[[ Data listing, beginning ]]
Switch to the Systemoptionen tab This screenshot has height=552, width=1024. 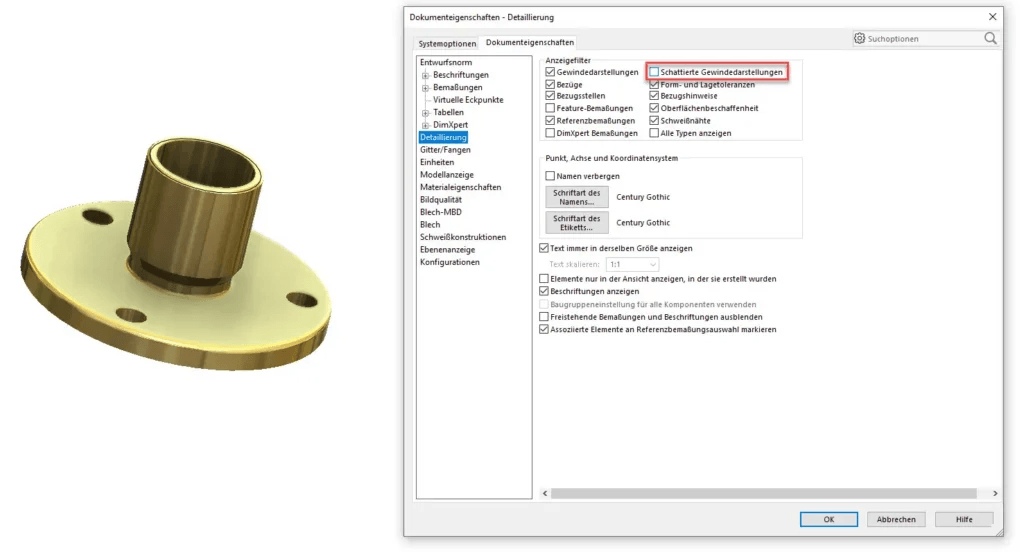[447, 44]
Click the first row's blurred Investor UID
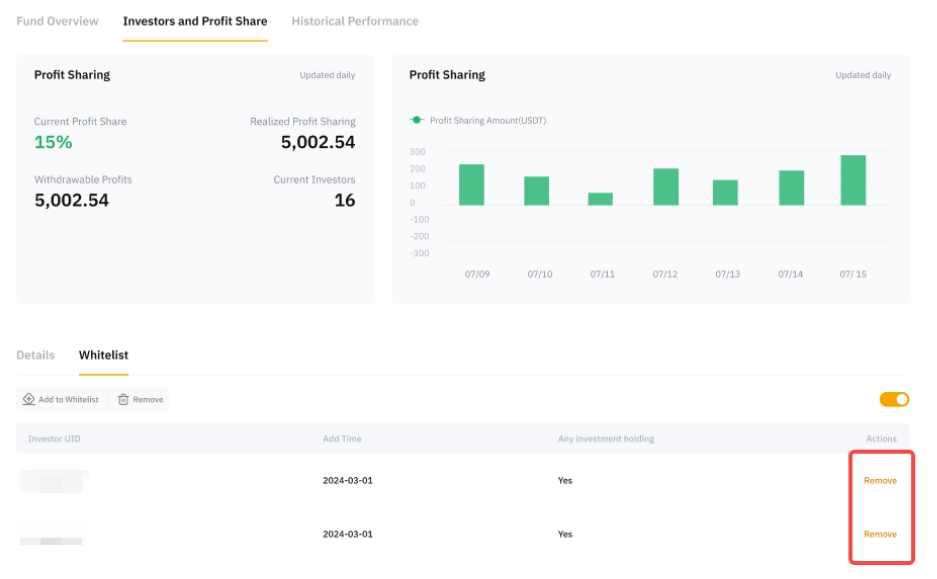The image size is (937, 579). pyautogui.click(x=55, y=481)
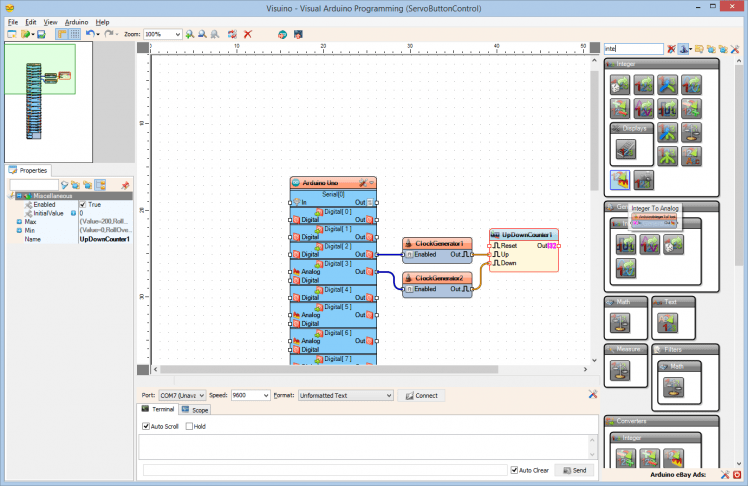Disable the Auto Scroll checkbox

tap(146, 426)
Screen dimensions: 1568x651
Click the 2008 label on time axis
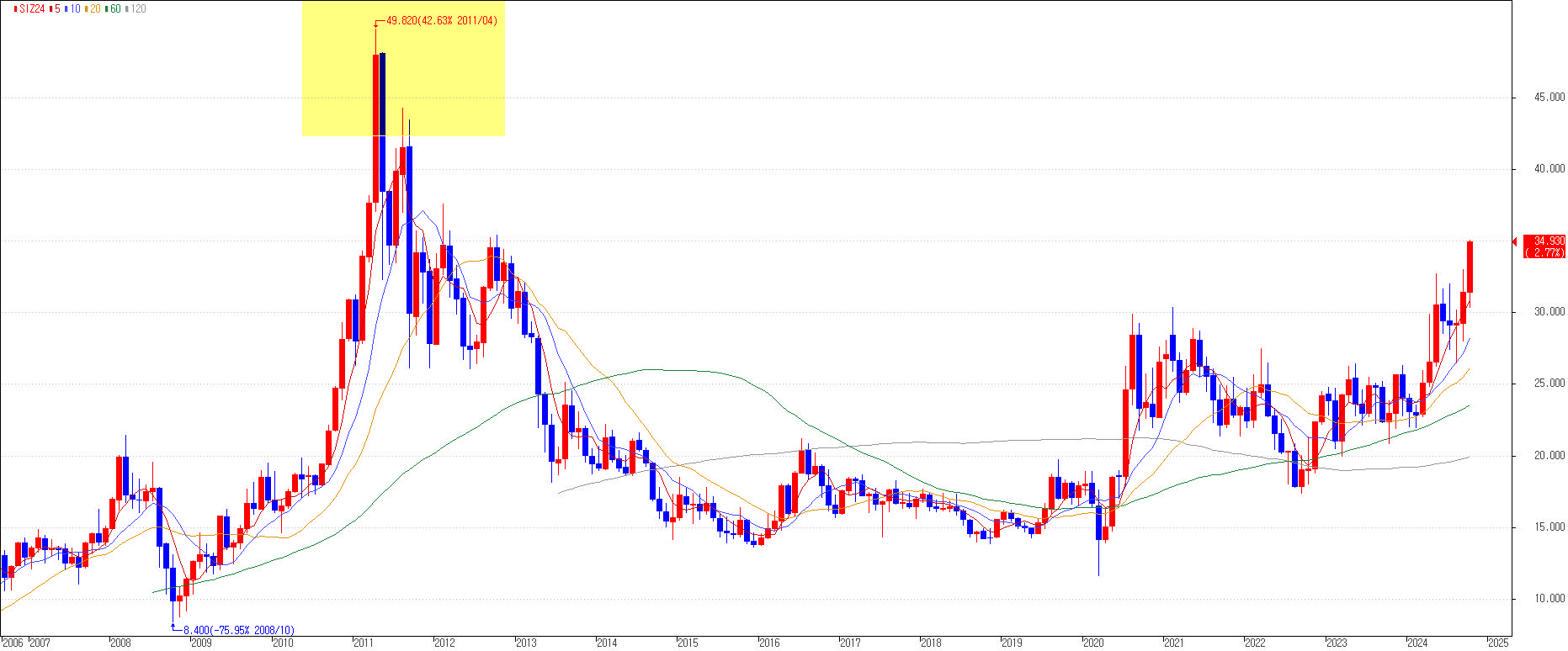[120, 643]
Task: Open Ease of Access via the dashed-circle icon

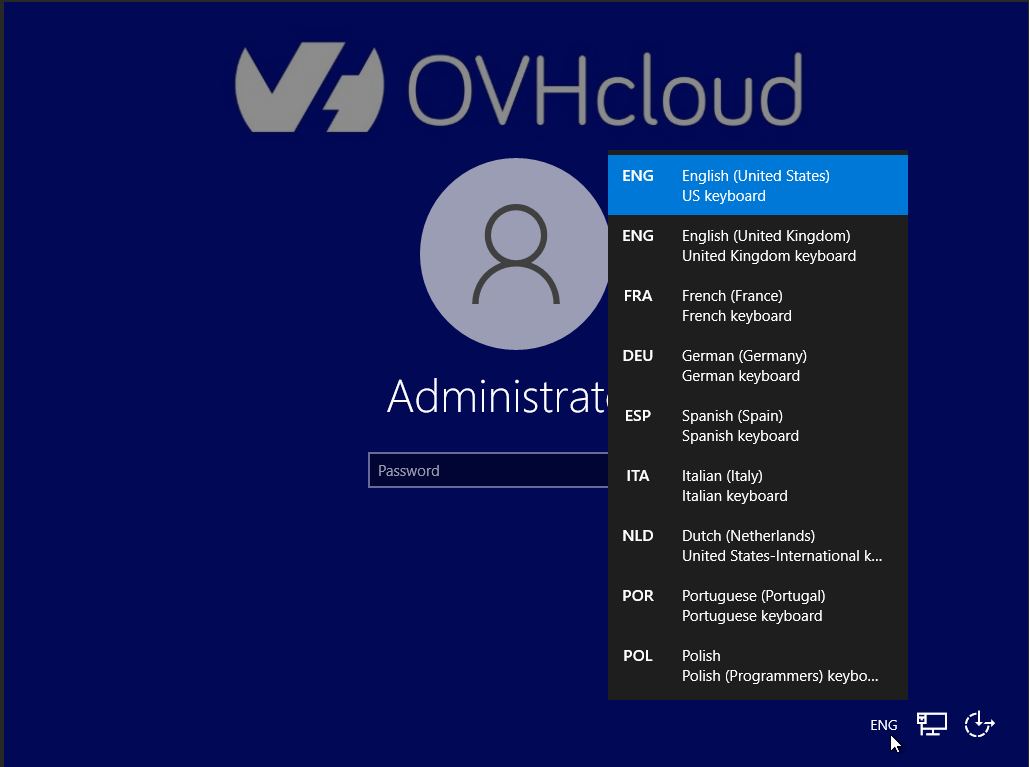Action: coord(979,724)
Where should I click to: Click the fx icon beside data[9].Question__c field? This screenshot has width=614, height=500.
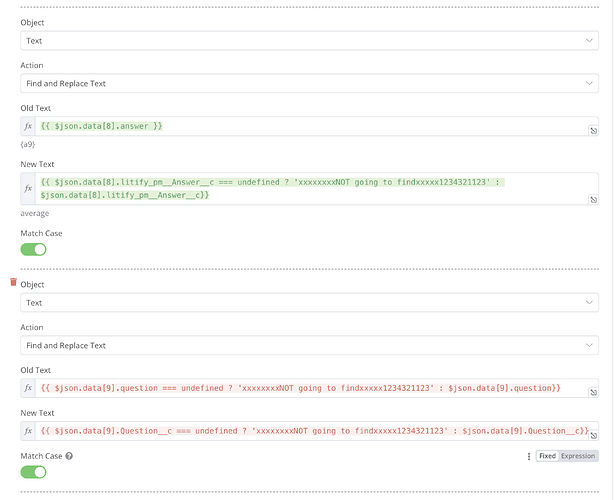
[[ Data listing, end ]]
§ **Task item**
Word-for-word restatement: every line from the one with "Screen dimensions: 1568x651" through the final line of the data, both ends included, pictures excluded.

§ **Answer to the exercise**
Screen dimensions: 1568x651
Click the 2008 label on time axis
[120, 643]
Task: Open Ease of Access via the dashed-circle icon

Action: coord(979,724)
Where should I click to: Click the fx icon beside data[9].Question__c field? This screenshot has width=614, height=500.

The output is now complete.